Watchword of American Revolution dalam Isjoni (2009) mengemukakan istilah, “Together we stand, devided we fall” atau
“ Bersama kita bisa, berpisah kita jatuh” untuk menggambarkan tentang
pembelajaran kooperatif. Dengan pembelajaran kooperatif maka akan menumbuhkan
kekuatan sosial siswa untuk mencapai tujuan belajarnya. Bukan keberhasilan
perorangan namun keberhasilan bersama yang diidamkan.
Pembelajaran
kooperatif menimbulkan aktifitas siswa yang tinggi, ikatan sosial antar siswa
semakin kuat, proses demokrasi berjalan dengan baik. Djahiri dalam Isjoni (2009)
menyatakan cooperative learning
sebagai pembelajaran kelompok kooperatif yang menuntut diterapkannya pendekatan
belajar yang siswa sentris, humanistik, dan demokratis yang disesuaikan dengan
kemampuan siswa dan lingkungan belajarnya.
Melalui
pembelajaran kooperatif siswa diharapkan tidak hanya menguasai kecakapan
akademik namun juga bisa menguasai keterampilan sosial. Yatim (2009),
menyatakan bahwa pembelajaran kooperatif adalah model pembelajaran yang
dirancang untuk membelajarkan kecakapan akademik (academic skill), sekaligus keterampilan sosial (social skill) termasuk interpersonal skill. Dengan demikian
melalui pembelajaran kooperatif dapat dicapai lebih dari satu domein, diantaranya
domein akademik, hubungan sosial, serta proses demokratis.
2.
Unsur-unsur Dalam
Pembelajaran Kooperatif
Lungdren dalam Isjoni (2009) mengemukakan bahwa
unsur-unsur dasar dalam pembelajaran kooperatif adalah:
a.
Para siswa harus
memiliki persepsi bahwa mereka “tenggelam atau berenang bersama”.
b.
Para siswa harus
memiliki tanggung jawab terhadap siswa atau peserta didik lain dalam kelompoknya,
selain tanggung jawab terhadap diri sendiri dalam mempelajari materi yang
dihadapi.
c.
Para siswa harus
berpandangan bahwa mereka semua memiliki tujuan yang sama.
d.
Para siswa membagi
tugas dan berbagi tanggung jawab di antara para anggota kelompok.
e.
Para siswa
diberikan satu evaluasi atau penghargaan yang akan ikut berpengaruh terhadap
evaluasi kelompok.
f.
Para siswa berbagi
kepemimpinan sementara mereka memperoleh keterampilan bekerja sama selama
belajar.
g.
Setiap siswa akan
diminta mempertanggungjawabkan secara individual materi yang ditangani dalam
kelompok kooperatif.
Bennet dalam Isjoni (2009) menyatakan ada lima unsur
dasar yang dapat membedakan pembelajaran kooperatif dengan kerja kelompok,
yaitu:
a.
Positive interdependence
b.
Interaction face to face
c.
Adanya tanggung
jawab pribadi mengenai materi pelajaran dalam anggota kelompok.
d.
Membutuhkan
keluwesan.
3.
Tujuan Pembelajaran
Kooperatif
Tujuan utama dalam penerapan model pembelajaran
kooperatif adalah agar peserta didik
dapat belajar secara berkelompok bersama teman-temannya dengan cara saling
menghargai pendapat dan memberikan kesempatan kepada orang lain untuk
mengemukakan gagasannya dengan menyampaikan pendapat mereka secara berkelompok.
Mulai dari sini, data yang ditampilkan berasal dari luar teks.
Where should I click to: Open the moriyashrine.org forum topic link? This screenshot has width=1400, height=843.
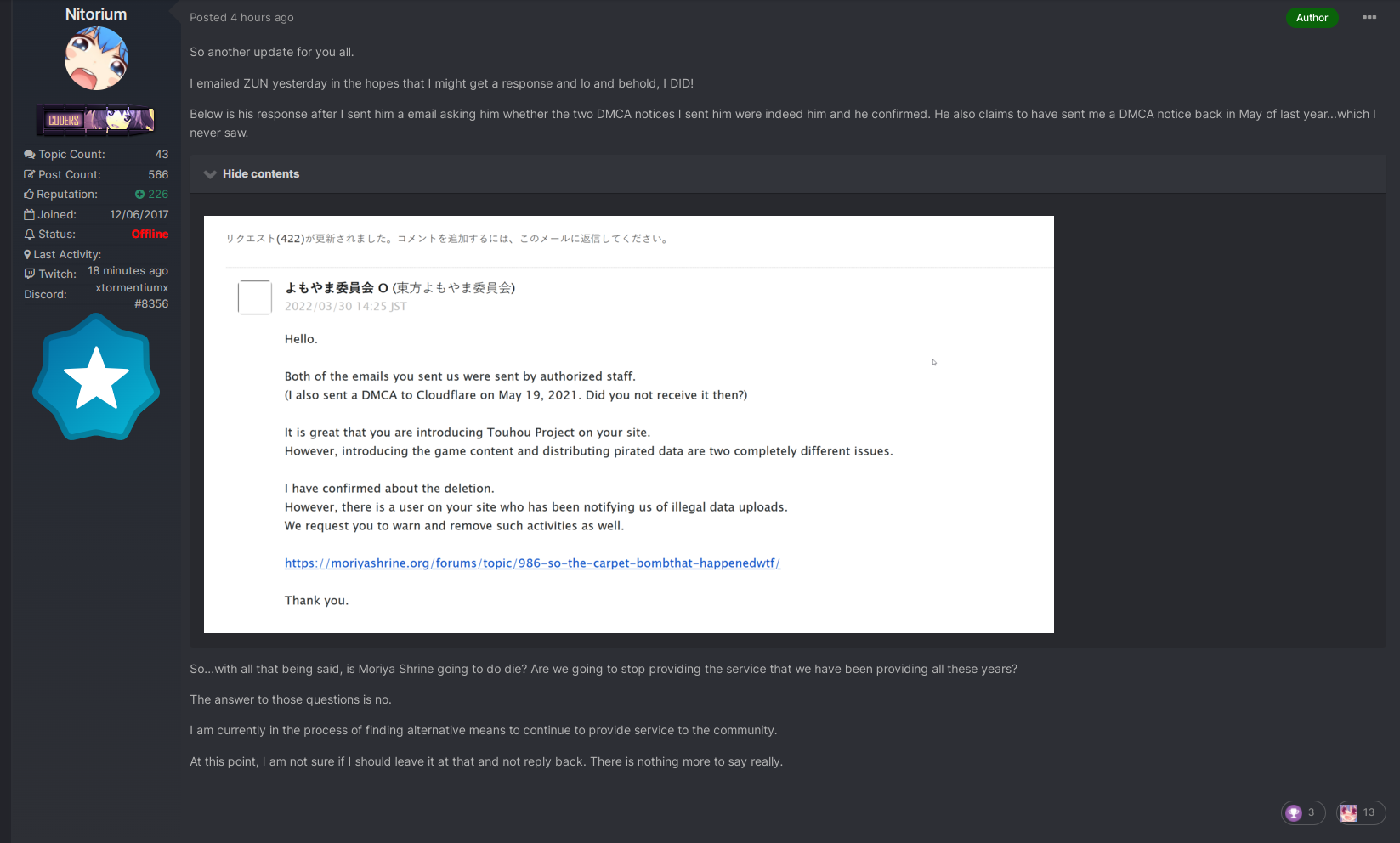point(532,563)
Maka dengan pembelajaran kooperatif dapat meningkatkan cara belajar siswa
menuju belajar lebih baik, sikap tolong-menolong dalam beberapa perilaku
sosial.
Slavin dalam
Isjoni (2009) menyampaikan ada tiga konsep sentral yang menjadi karakteristik pembelajaran kooperatif, yaitu
penghargaan kelompok, pertanggungjawaban,
dan kesempatan yang sama
untuk berhasil. Pembelajaran kooperatif menggunakan tujuan-tujuan kelompok
untuk memperoleh penghargaan kelompok. 1) Penghargaan kelompok diperoleh jika
kelompok mencapai skor di atas kriteria yang ditentukan. Keberhasilan kelompok didasarkan
pada penampilan individu sebagai anggota kelompok dalam menciptakan hubungan
antar personal yang saling mendukung, saling membantu, dan saling peduli. 2)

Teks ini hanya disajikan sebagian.